Randomized Phase 2 Trial of a Novel Clonidine Mucoadhesive Buccal Tablet for the Amelioration of Oral Mucositis in Patients Treated With Concomitant Chemoradiation Therapy for Head and Neck Cancer

Abstract

Oral mucositis (OM) is a frequent and painful sequela of concomitant chemoradiation (CRT) used for the treatment of head and neck cancer (HNC) for which there is no effective intervention. This randomized, placebo-controlled study evaluated the efficacy of a novel, mucoadhesive topical tablet formulation of clonidine in mitigating CRT-induced OM in patients with HNC. Patients with HNC undergoing adjuvant radiation therapy (60-66 Gy; 5 × 1.8-2.2 Gy/wk) with concomitant platinum-based chemotherapy received daily local clonidine at 50 μg (n = 56), 100 μg (n = 65), or placebo (n = 62) via a topical mucobuccal tablet starting 1 to 3 days before and continuing during treatment.

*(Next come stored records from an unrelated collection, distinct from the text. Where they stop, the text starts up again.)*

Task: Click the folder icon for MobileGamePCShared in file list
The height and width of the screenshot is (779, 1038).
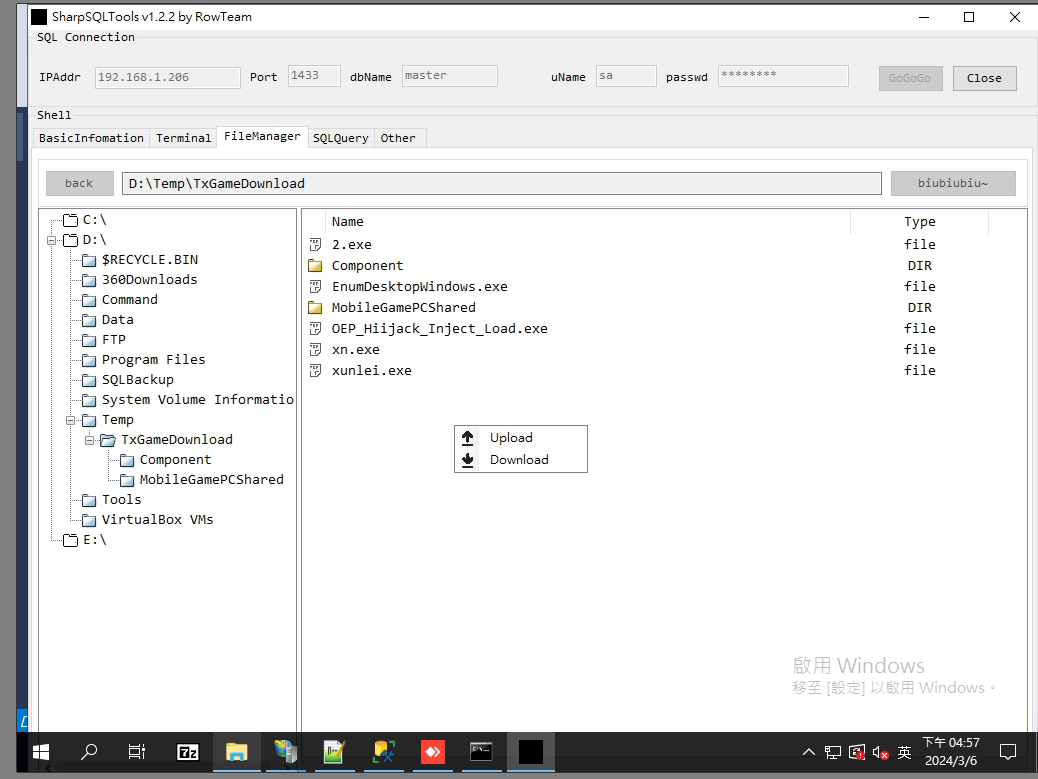Action: tap(315, 308)
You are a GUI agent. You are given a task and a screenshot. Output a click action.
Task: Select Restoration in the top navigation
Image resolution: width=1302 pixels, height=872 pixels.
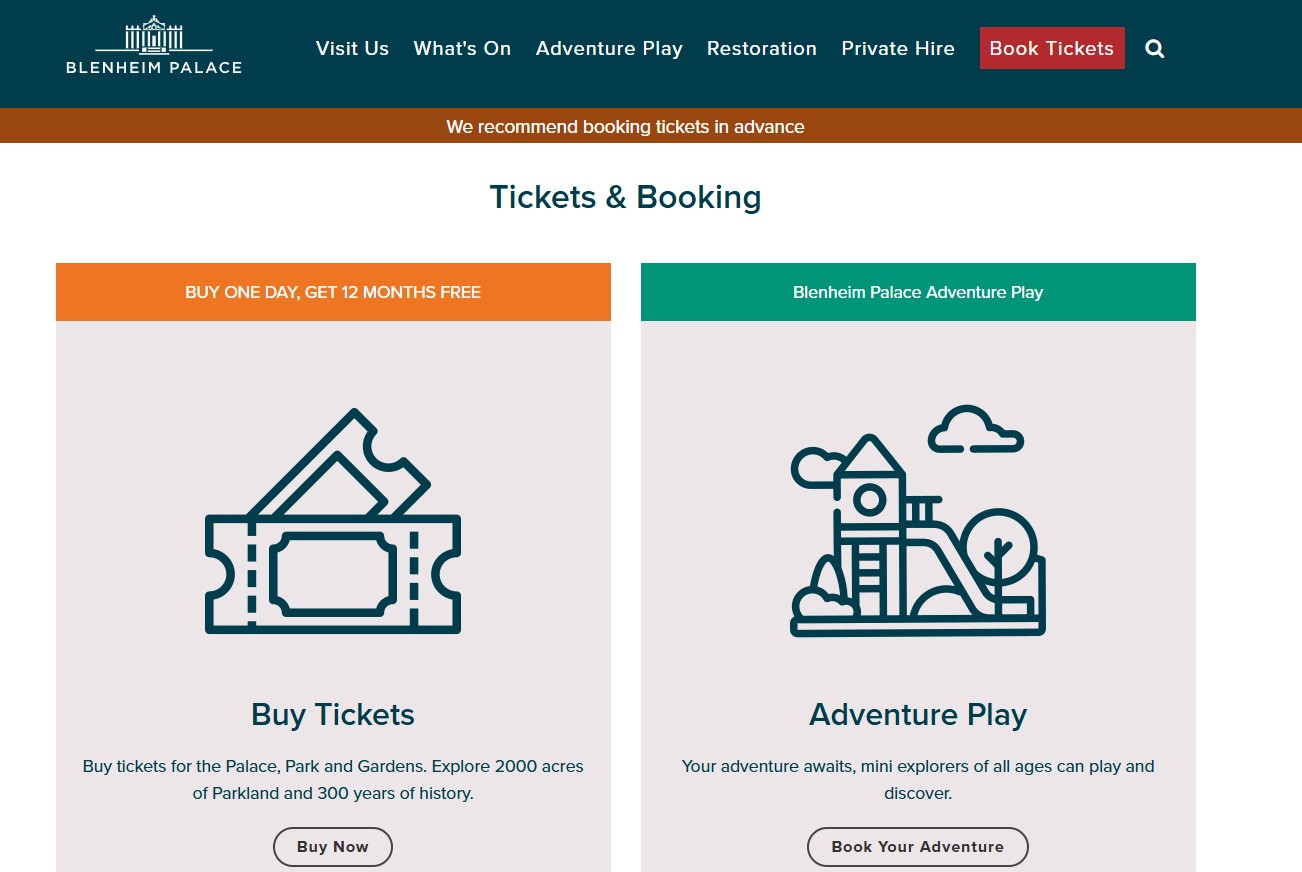[762, 48]
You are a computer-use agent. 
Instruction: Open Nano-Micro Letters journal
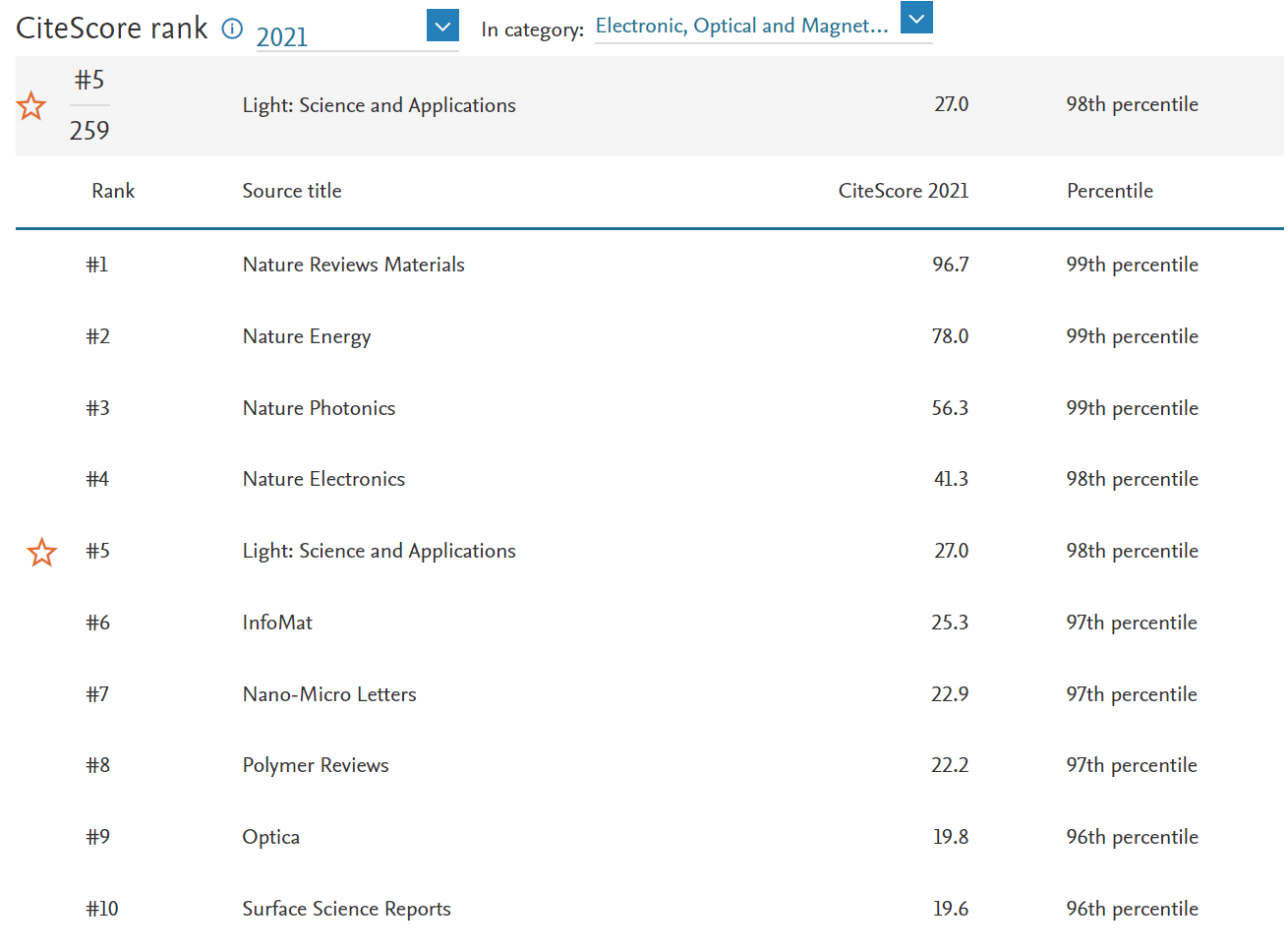tap(329, 694)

The primary endpoint was the incidence of severe OM (severe OM [SOM], World Health Organization grade 3/4). SOM developed in 45% versus 60% (P = .06) of patients treated with clonidine compared with placebo and occurred for the first time at 60 Gy as opposed to 48 Gy (median; hazard ratio, 0.75 [95% confidence interval, 0.484-1.175], P = .21); median time to onset was 45 versus 36 days. Opioid analgesic use, mean patient-reported mouth and throat soreness, and CRT compliance were not significantly different between treatment arms. Adverse events were reported in 90.8% versus 98.4%, nausea in 49.6% versus 71.0%, dysphagia in 32.8% versus 48.4%, and reversible hypotension in 6.7% versus 1.6% of patients on clonidine versus placebo, respectively. Although the primary endpoint was not met, the positive trends of OM-associated outcomes suggest that the novel mucoadhesive tablet delivery of clonidine might favorably affect the course and severity of CRT-induced SOM and support further evaluation.